Dowell Loggains could see a switch flip in Jordan Howard.

In the first half of the 33-7 victory Sunday over the Bengals, the Bears’ second-year running back failed to gain the yard needed for a first down on second-and-1. As he came to the sideline, Howard told the offensive coordinator, “I have to get that.”

“And from there on, I just saw a little different edge in his finish,” Loggains said. “He took a little personal responsibility and was disappointed on that second-and-1 that he didn’t get the first for us.”

Howard, 23, finished the day as the first Bear to rush for more than 1,000 yards in each of his first two seasons. After gaining 1,313 as a rookie, he has put up 1,032, is a candidate to make the Pro Bowl for the second straight year, has an outside shot at the NFL rushing title and ranks among the handful of Bears youngsters who represent hope for the future.

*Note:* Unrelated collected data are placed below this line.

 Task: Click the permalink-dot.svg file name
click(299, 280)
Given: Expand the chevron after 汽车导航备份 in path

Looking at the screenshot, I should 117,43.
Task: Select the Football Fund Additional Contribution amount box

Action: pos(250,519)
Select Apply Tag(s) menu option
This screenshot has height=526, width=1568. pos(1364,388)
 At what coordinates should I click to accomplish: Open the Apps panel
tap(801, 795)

Howard has started every game despite a right shoulder injury that has lingered longer than expected. He rushed for only 6 and 38 yards against the Eagles and 49ers in Weeks 12 and 13. In totaling 147 against the Bengals, he said he was able to get “back to my violent ways” and be more physical behind an offensive line that stepped up in right guard Kyle Long’s absence.

“It was a mindset, and I was feeling a lot better than I had the previous two weeks,” Howard said Monday. “The O-line gave me great holes to run through, and I was able to get to the second level and punish the defenders.”

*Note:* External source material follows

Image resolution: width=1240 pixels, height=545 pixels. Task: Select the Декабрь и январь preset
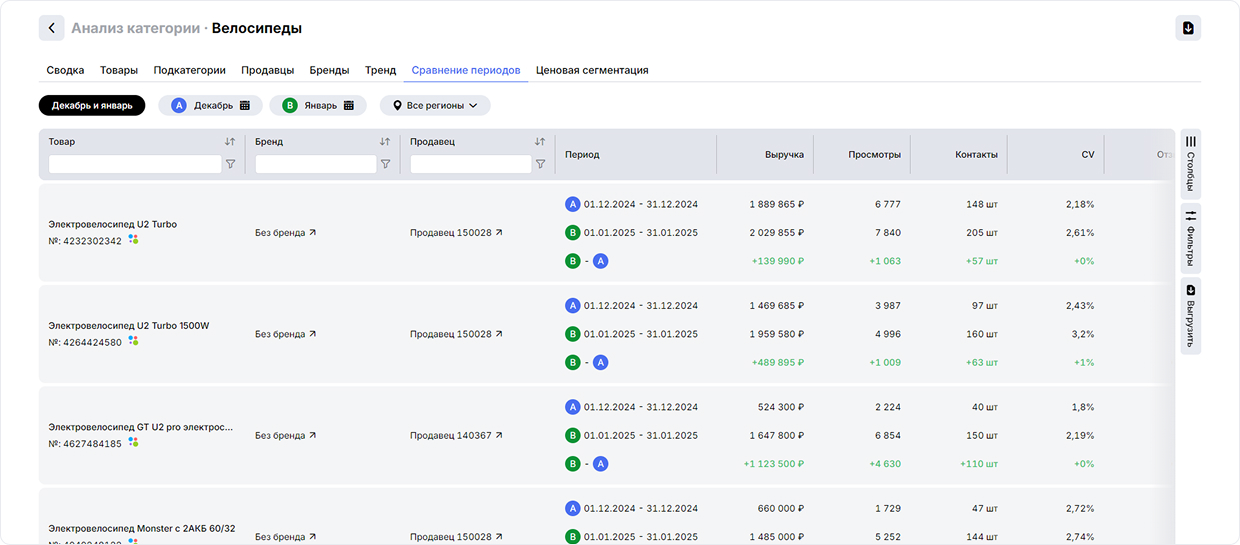click(92, 105)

Howard was speaking during a lull at an autograph session at the Jewel-Osco in Deerfield in support of the team’s annual coat drive. It was a small event given that snow was falling on Chicago’s north suburbs, and Howard had trouble getting there after looking outside and realizing he had a problem.

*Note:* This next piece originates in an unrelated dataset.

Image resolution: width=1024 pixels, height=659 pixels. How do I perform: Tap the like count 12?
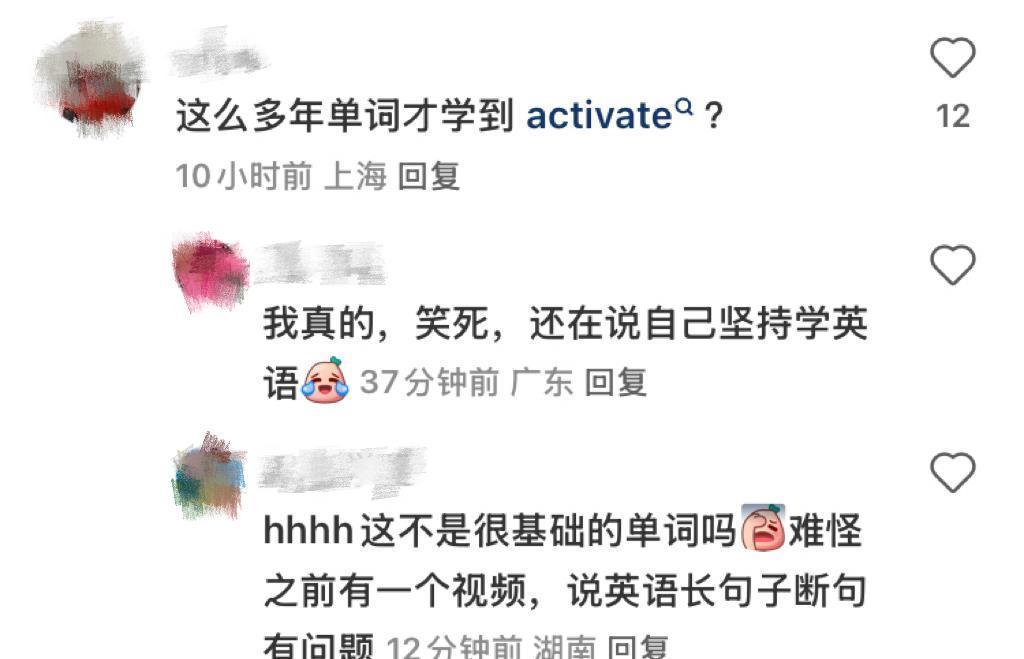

The Alabama native isn’t fond of driving in the elements — “My car’s not the best for driving in the snow,” he said — so Howard ordered an Uber to take him to meet the waiting fans, who presented footballs for him to autograph and complimented him on Sunday’s game.

Chalk up the inclement weather as another obstacle Howard wasn’t going to let stop him.

“(The shoulder injury) is pretty tough,” he said. “I thought I was over it, but it kept bothering me a little bit. Now I’m finally over it, so it feels great to be able to play freely and not have any pain.”

The pain has been evident at times, most notably in the Week 3 victory over the Steelers, when Howard twice had to be tended to while he sat on the field, his right arm hanging limply at his side. He re-entered the game each time and played on short rest the next week in a Thursday night game against the Packers.

Howard has not been listed on the injury report all season, and he credited the training staff for getting him ready each week.

“It says a lot about him,” coach John Fox said. “There are guys who sometimes have to be more than 100 percent to play. Jordan’s not one of those guys.”

Fox wasn’t the only one noting Howard’s willingness to fight through pain. Defensive end Akiem Hicks called Howard “the toughest RB I ever played with” in promoting him for the Pro Bowl on Twitter on Monday.

Howard’s attitude about this injury appears to come in part from the past.

After he battled ankle and knee injuries during a still-productive junior season at Indiana, he received what he said was an unfair injury-prone label before the Bears selected him in the fifth round. The label clearly irks him.

“I never want to miss any games,” Howard said. “Any game I can play, I want to try to play. Coming out for the draft, they were saying I was injury-prone and all this and that, so I definitely want to prove people wrong.”

Not everything has been more difficult this season.

Howard said he’s in better shape after a full offseason of football conditioning rather than the draft-preparation conditioning he did in the spring before his rookie season. Loggains agreed Howard is in better shape and complimented his vision, patience and ability to gain yards after contact. But Loggains noted Howard’s pass protection and receiving need more work.

Howard said he has a better feel for what defenses are bringing against him.

“The game has slowed down a lot more this year because I know what to expect,” he said. “I’ve seen the things the defense (is) going to do, so I know how to combat everything they’re going to throw at (me).”

Those factors have helped Howard climb to fourth among NFL rushing leaders, behind the Steelers’ Le’Veon Bell (1,105 yards), the Chiefs’ Kareem Hunt (1,046) and the Rams’ Todd Gurley (1,035).

Howard said Monday he never imagined he would make the Pro Bowl in his rookie season. Now he’s pushing for a second appearance and a shot at the rushing title.

“Before the season started, I said I wanted to lead the league in rushing,” Howard said. “I still have a shot to reach that goal. It would mean a lot for me and the O-line as well.”

He would have to make up a lot of ground to do it, but that shouldn’t slow his effort.